Brigitte Hoarau lives and writes in the Blue Ridge Mountains and serves as an assistant professor of English at Georgia Gwinnett College, where she is slowly developing an undergraduate creative writing program. She holds an MFA from Georgia State University.

Hannah Thurman is a Brooklyn-based writer originally from Raleigh, North Carolina, whose short stories have been published or are forthcoming in The Iowa Review, The Michigan Quarterly Review, The Brooklyn Rail, Meridian, and others. The winner of The Florida Review’s 2023 Editor’s Prize for Fiction, she has been chosen for conferences/residencies at Bread Loaf, Vermont Studio Center, Virginia Center for the Creative Arts, and Yaddo. Thurman recently completed her first novel.

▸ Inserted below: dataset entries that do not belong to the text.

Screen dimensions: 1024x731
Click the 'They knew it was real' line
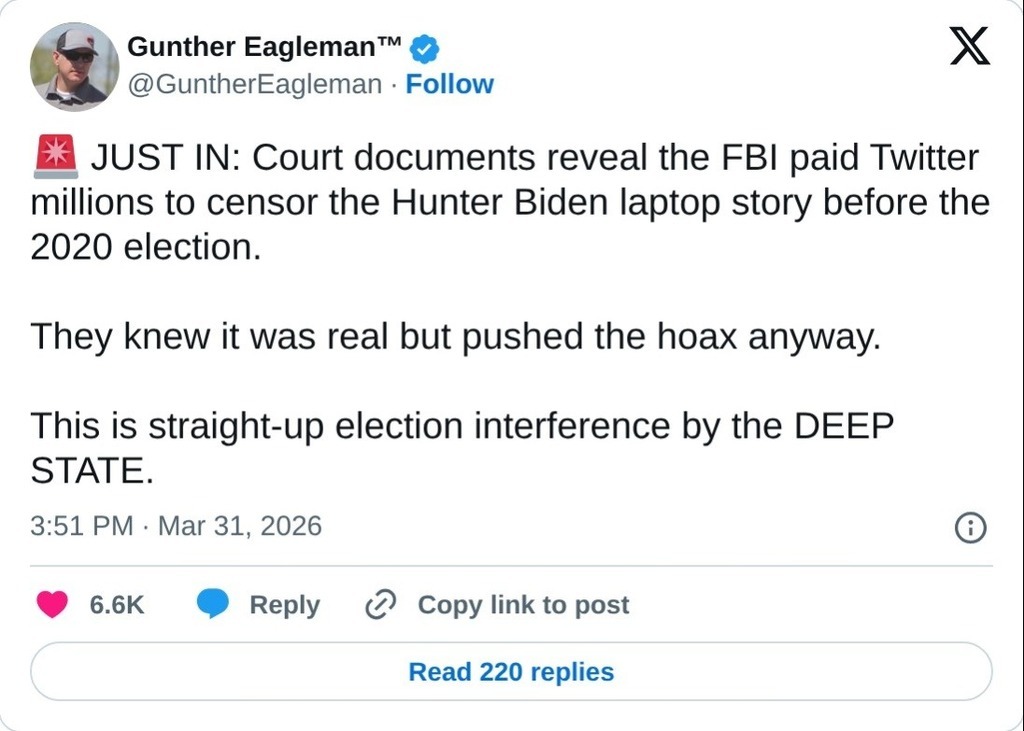point(455,337)
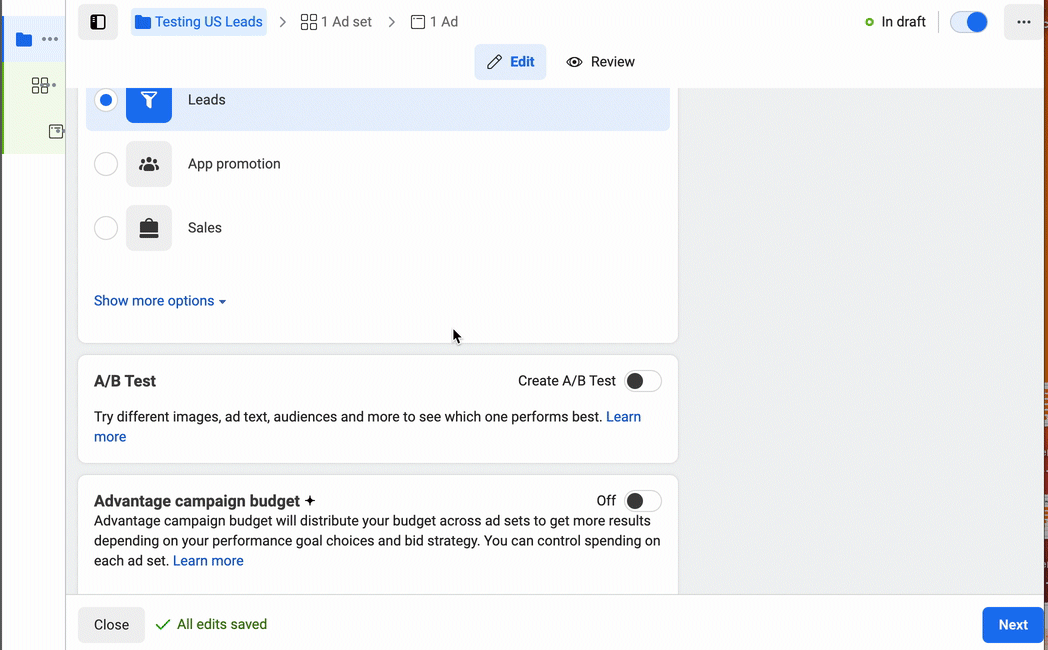Go to 1 Ad set breadcrumb

336,22
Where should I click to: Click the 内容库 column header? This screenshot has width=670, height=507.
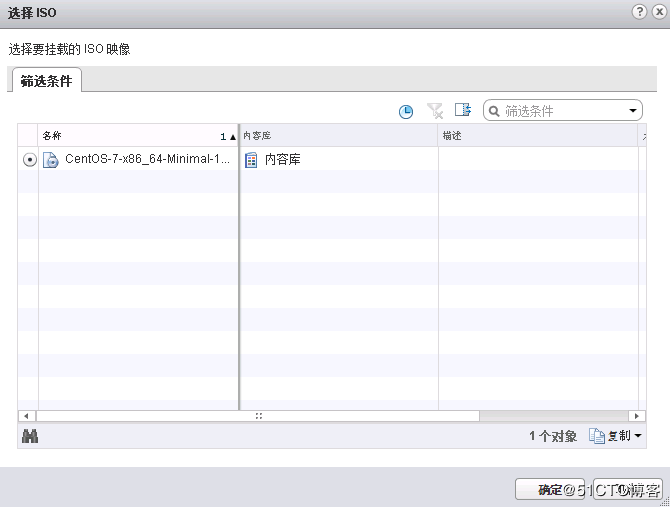click(x=338, y=135)
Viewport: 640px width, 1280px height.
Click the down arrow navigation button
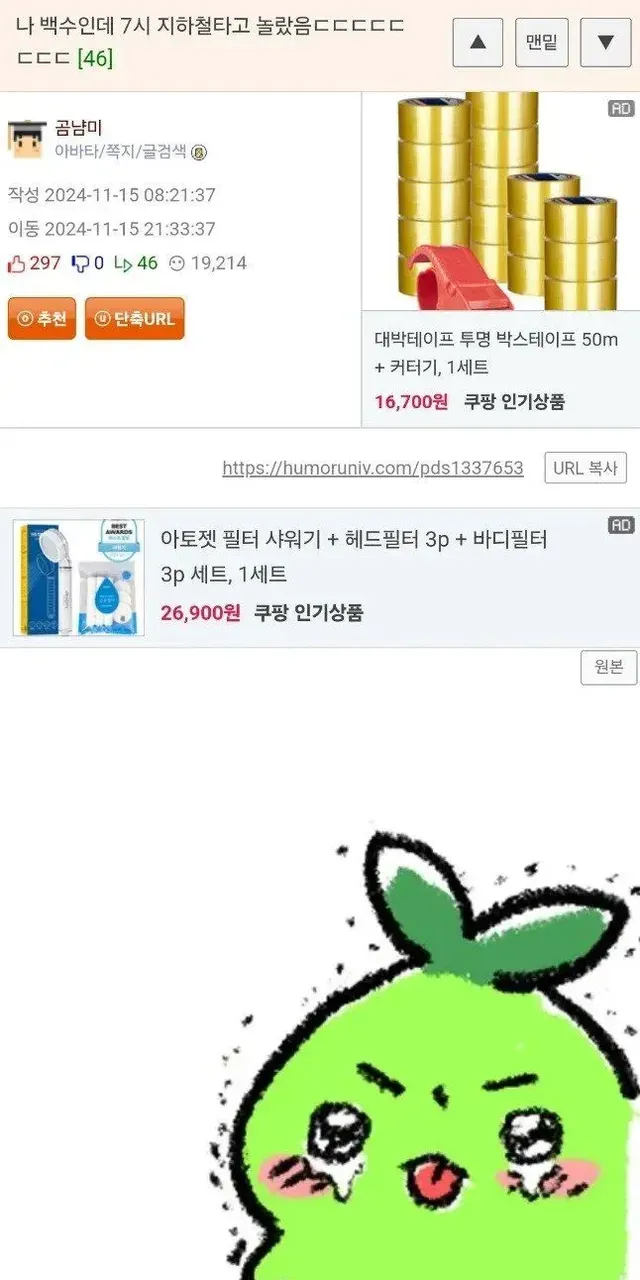coord(605,42)
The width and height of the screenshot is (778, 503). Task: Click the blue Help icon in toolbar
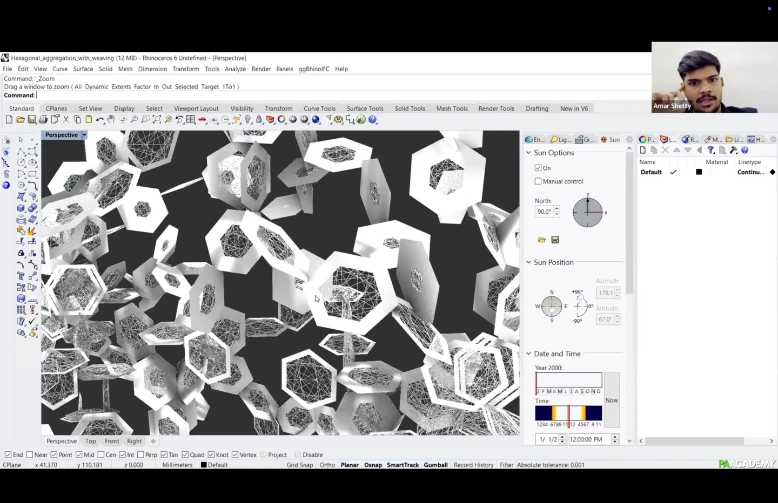coord(373,120)
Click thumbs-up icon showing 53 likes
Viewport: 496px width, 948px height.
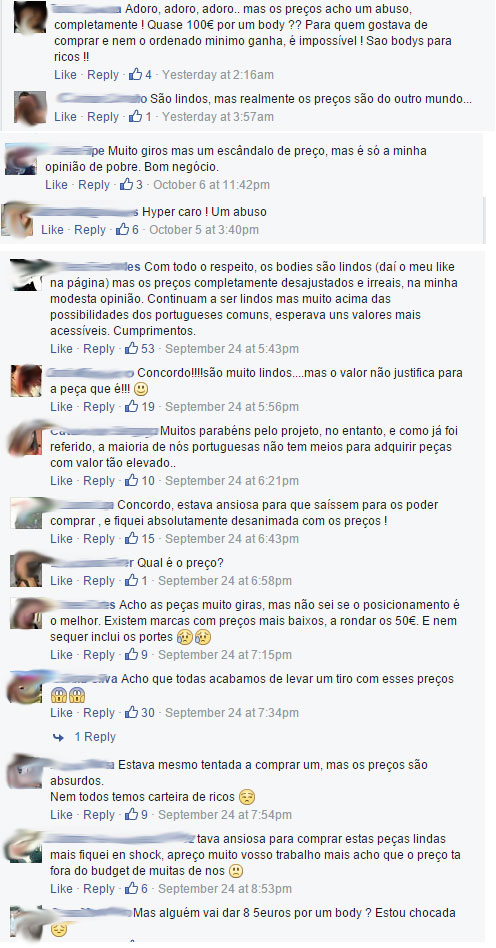(x=131, y=348)
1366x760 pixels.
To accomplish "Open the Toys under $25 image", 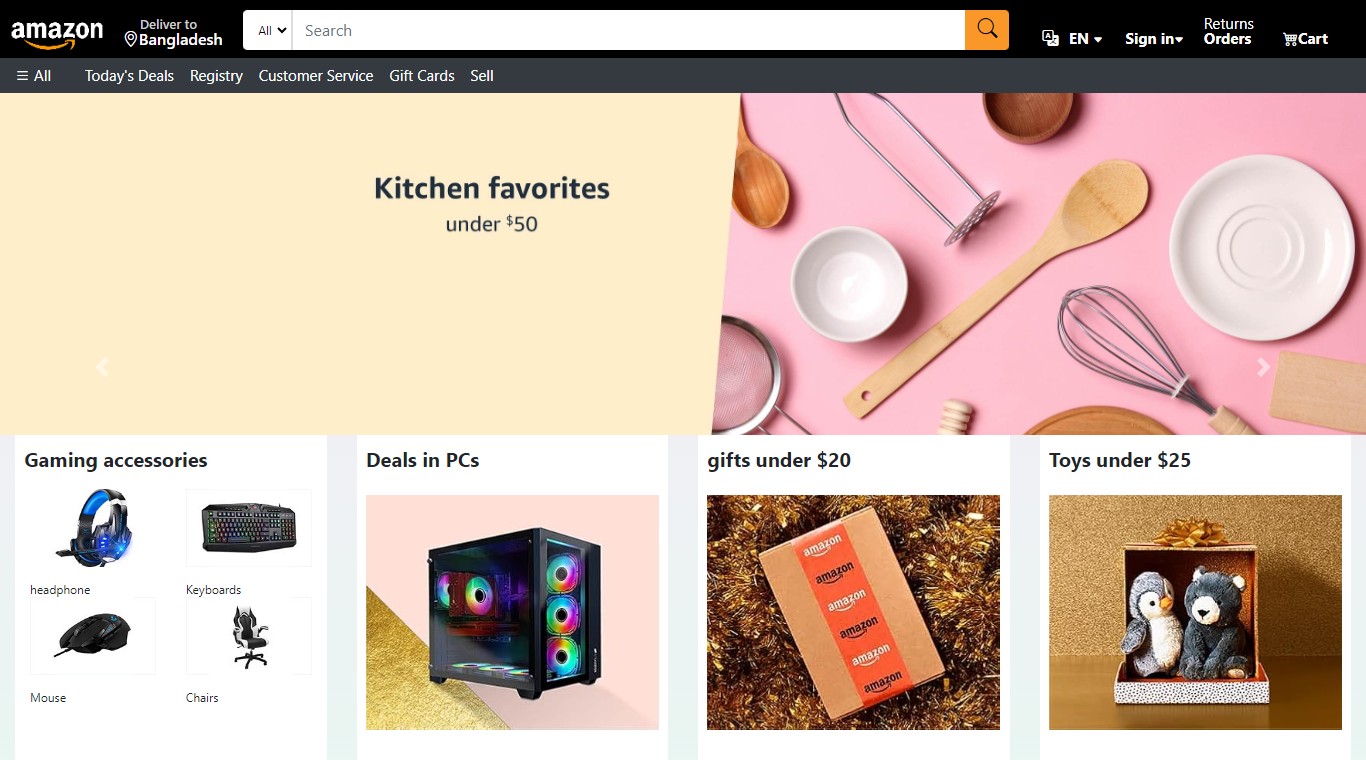I will click(1195, 612).
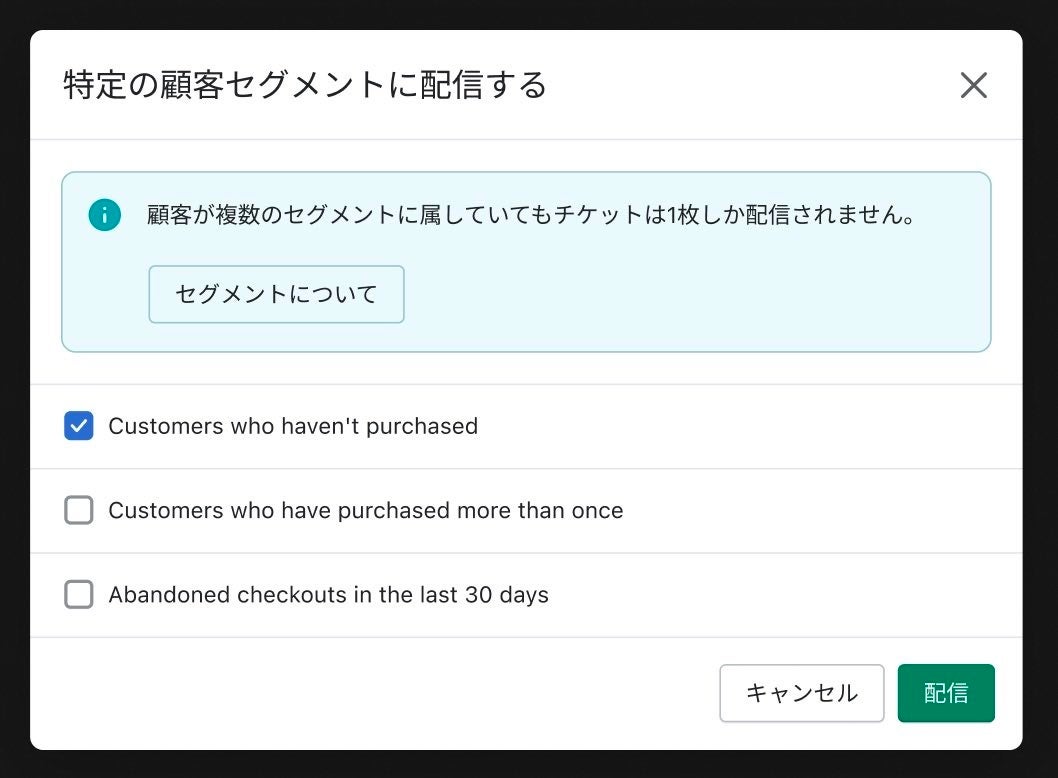
Task: Click empty space right of "Customers who haven't purchased"
Action: [750, 426]
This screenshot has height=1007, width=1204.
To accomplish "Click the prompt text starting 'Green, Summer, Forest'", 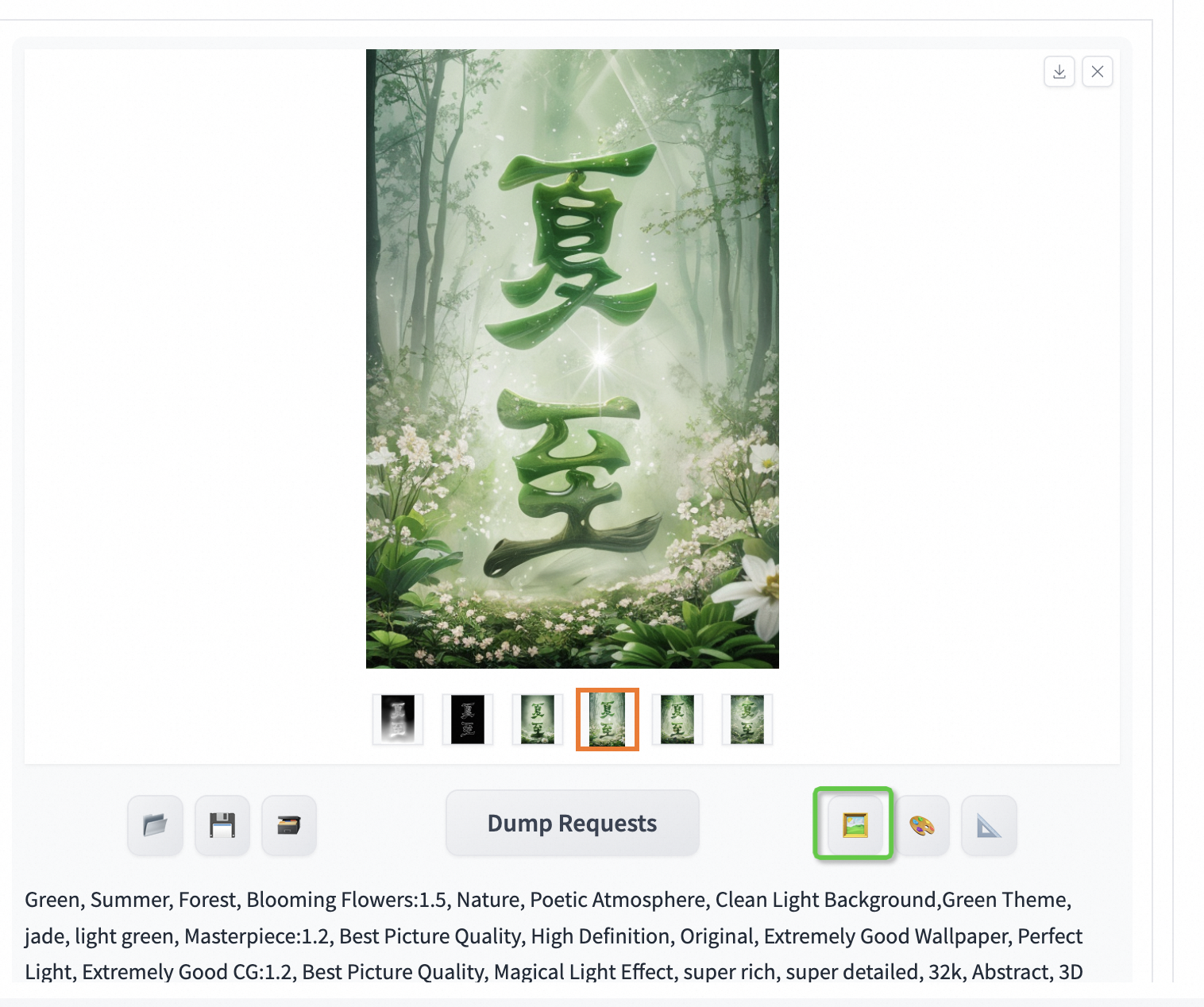I will tap(554, 936).
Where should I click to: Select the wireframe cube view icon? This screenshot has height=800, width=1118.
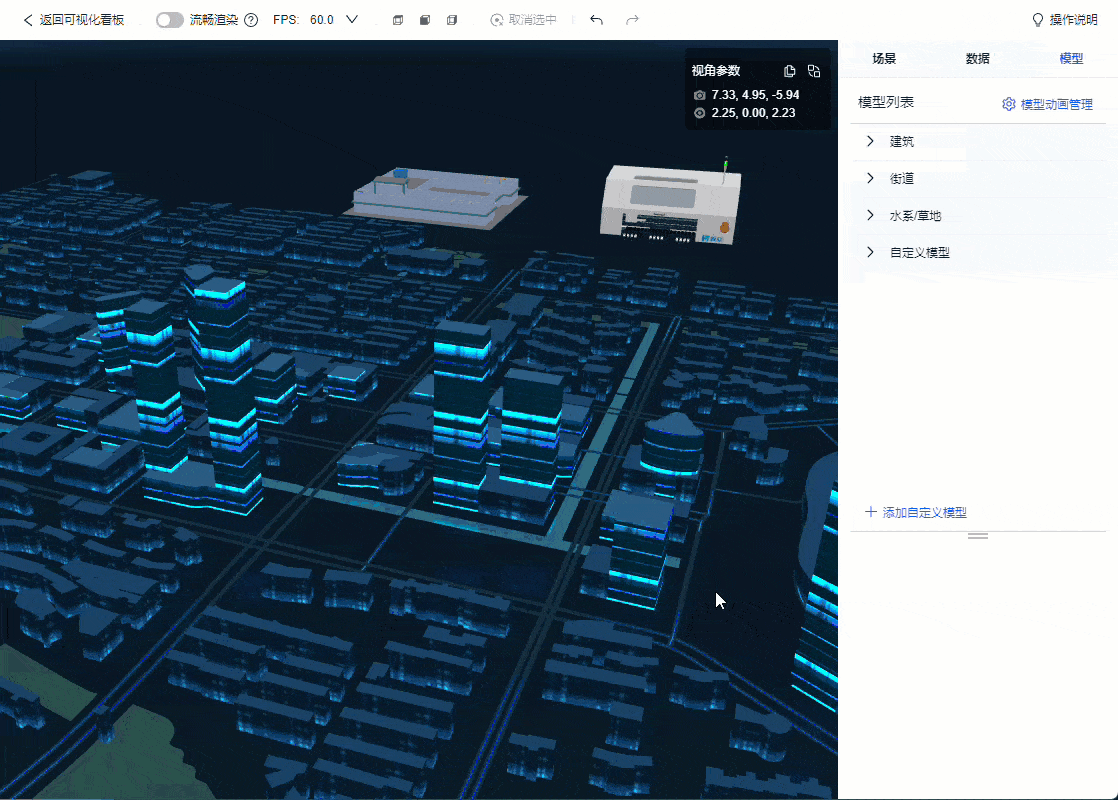point(398,20)
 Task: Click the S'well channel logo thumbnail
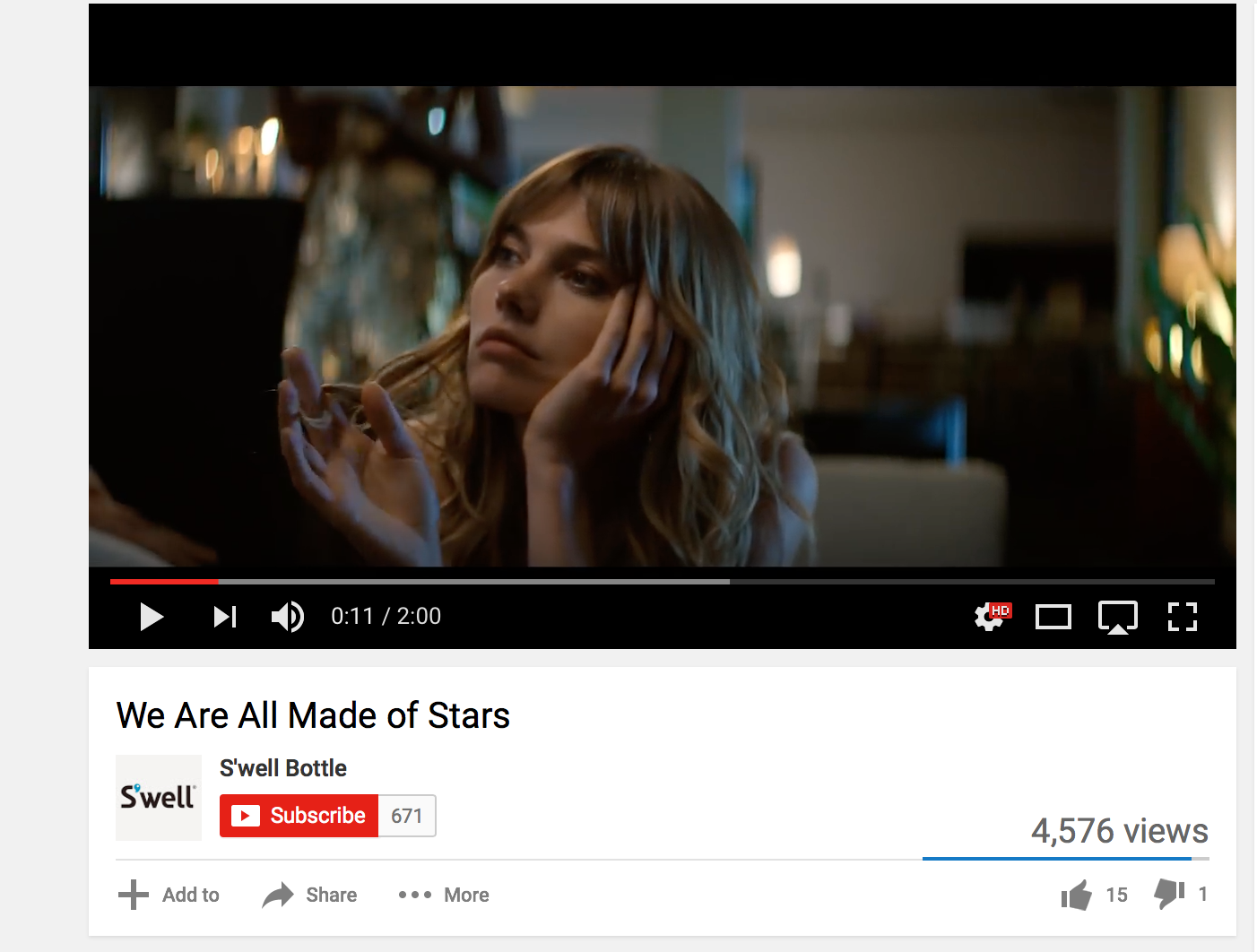159,798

Carolyn A. Fox is the author of an upcoming memoir, To the Moon and Back, about growing up the daughter of a rocket scientist who helped NASA design the fuel system that put the first humans on the moon. Formerly the host of the syndicated broadcast radio show, Carolyn Fox’s Hollywood Spotlight, she is currently working on a fiction project.

David McDannald co-authored The Last Great Ape with activist Ofir Drori. His work has been published in Glimmer Train, TriQuarterly, Oxford American, and The American Scholar.